ACTION ITEM - Word for word, set down every line of the entries below from the line with "593x287 pixels." to the line with "You are a computer-use agent.", including both, and no other line.

RECORDS SUPPLIED -
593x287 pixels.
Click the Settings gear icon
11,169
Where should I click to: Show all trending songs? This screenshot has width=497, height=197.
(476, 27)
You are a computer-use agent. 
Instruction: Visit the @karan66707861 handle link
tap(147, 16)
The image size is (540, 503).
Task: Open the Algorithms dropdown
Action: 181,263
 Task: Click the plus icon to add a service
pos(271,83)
==
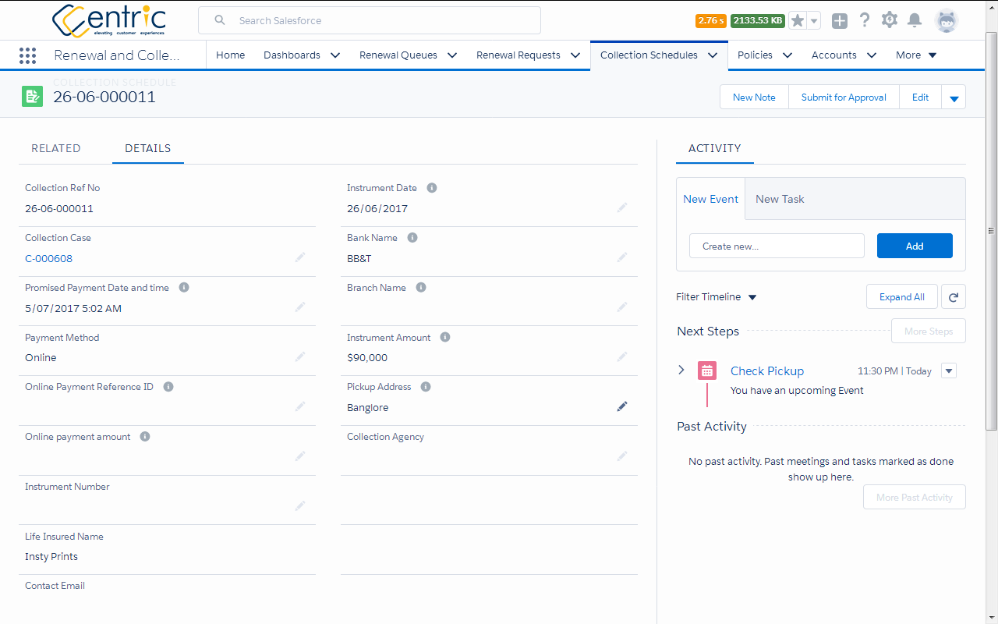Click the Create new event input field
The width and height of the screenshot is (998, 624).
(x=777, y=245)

REPLY -
593x287 pixels.
Click the Settings gear icon
11,169
Where should I click to: Show all trending songs? This screenshot has width=497, height=197.
(476, 27)
You are a computer-use agent. 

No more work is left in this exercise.